▶

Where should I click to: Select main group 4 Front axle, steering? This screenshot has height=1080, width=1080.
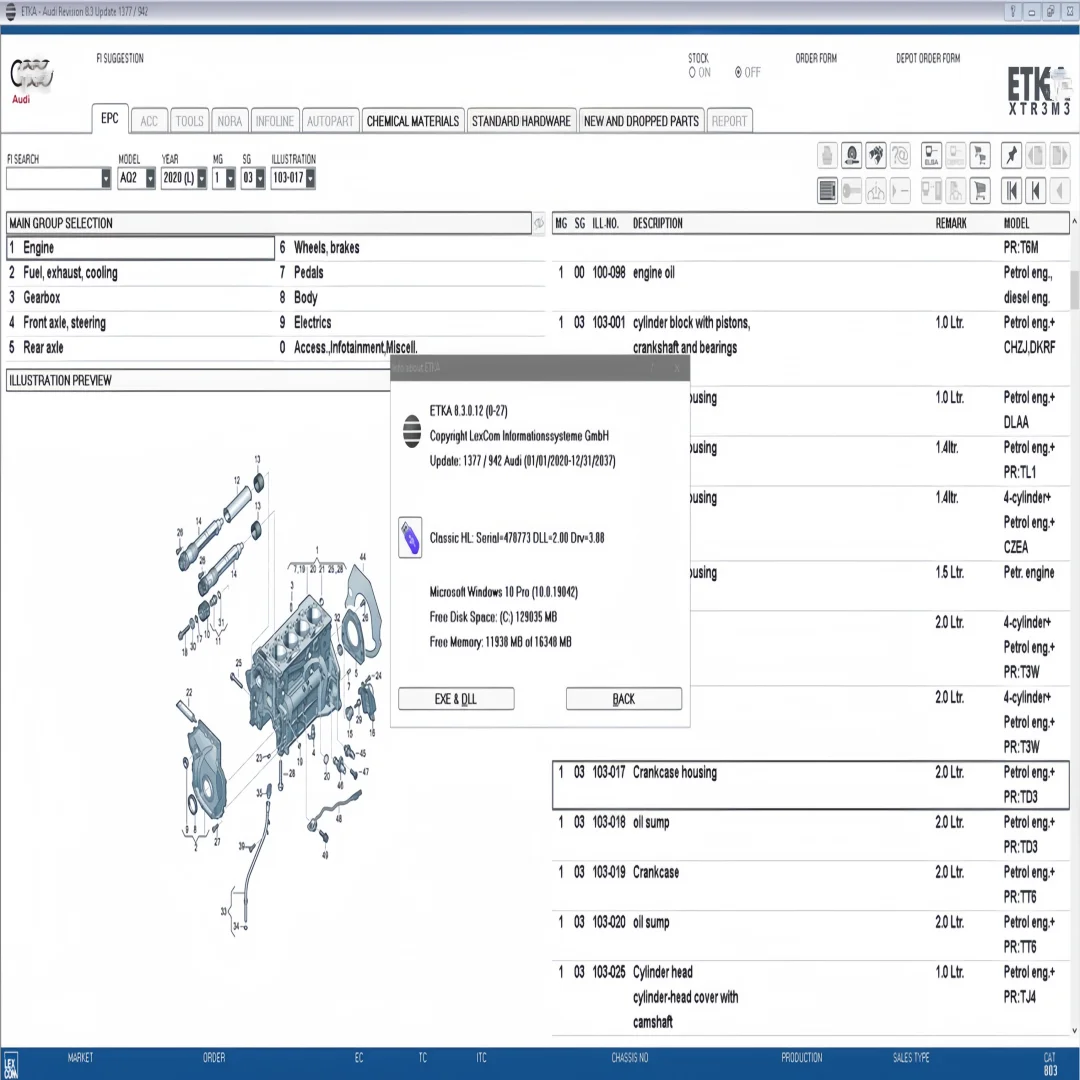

◀
▶

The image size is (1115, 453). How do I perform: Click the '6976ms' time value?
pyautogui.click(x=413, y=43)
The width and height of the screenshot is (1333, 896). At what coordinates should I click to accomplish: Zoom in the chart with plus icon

◀
▶

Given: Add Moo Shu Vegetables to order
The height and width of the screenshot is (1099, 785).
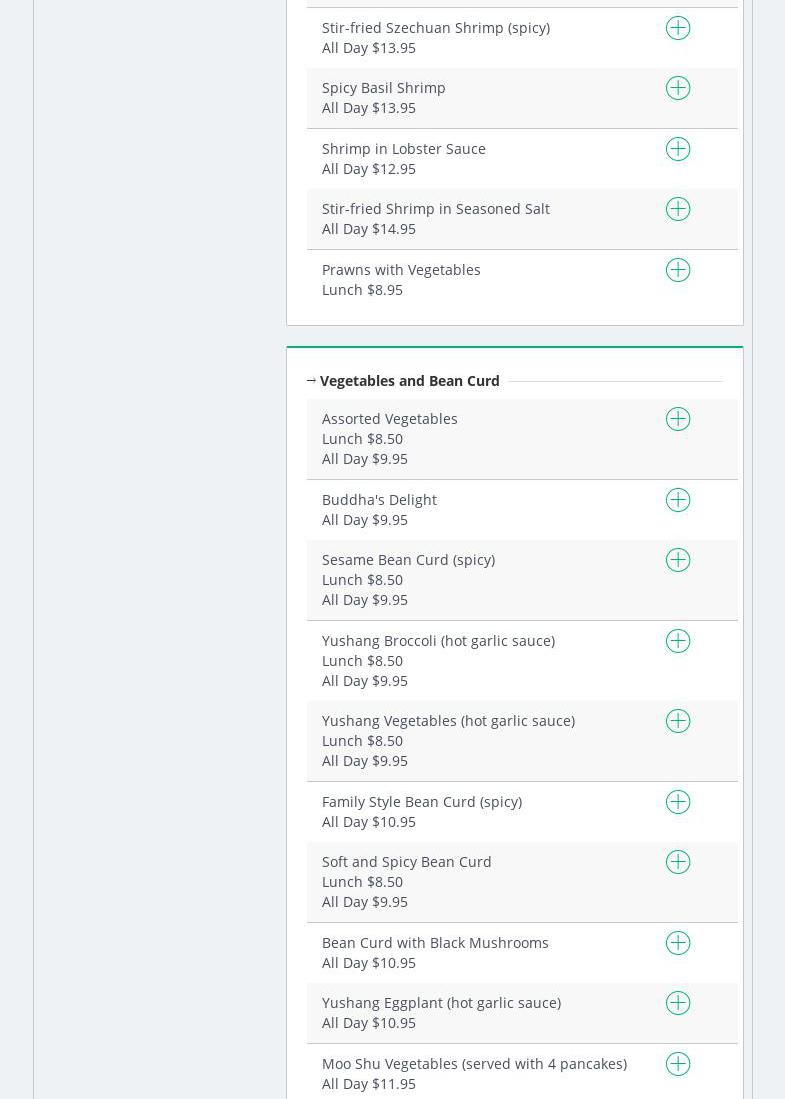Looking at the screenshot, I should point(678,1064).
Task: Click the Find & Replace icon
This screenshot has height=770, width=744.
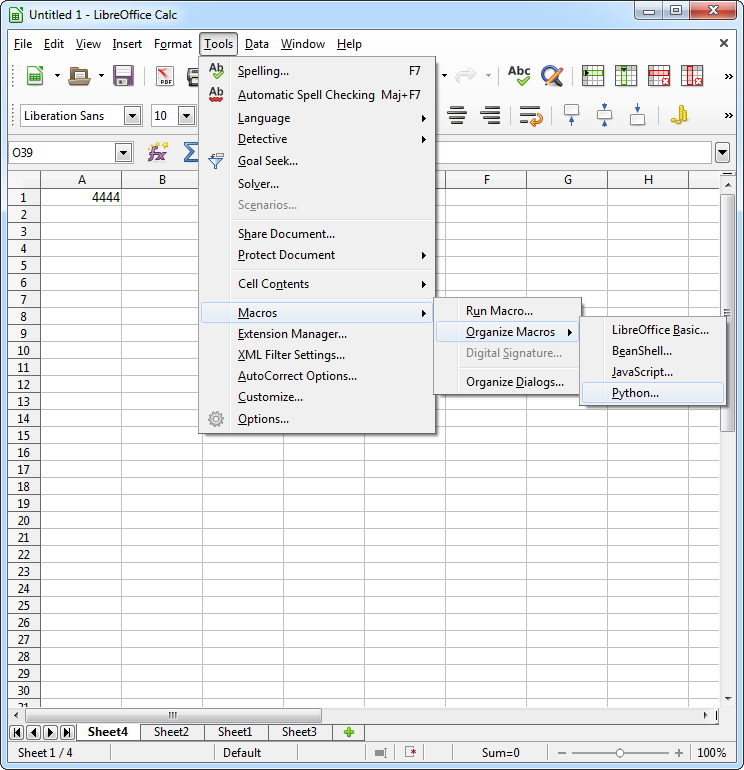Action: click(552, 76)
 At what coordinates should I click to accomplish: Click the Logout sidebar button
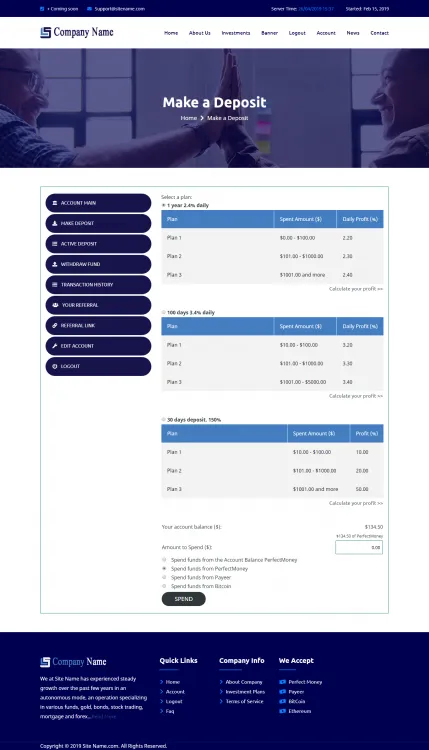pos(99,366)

◀

Required action:
Note which lines carry the word "icon" in the material, then copy each of them.

Reply to the task:
The width and height of the screenshot is (1333, 896). At what coordinates should I click to accomplish: Zoom in the chart with plus icon
Task: Click the Find & Replace icon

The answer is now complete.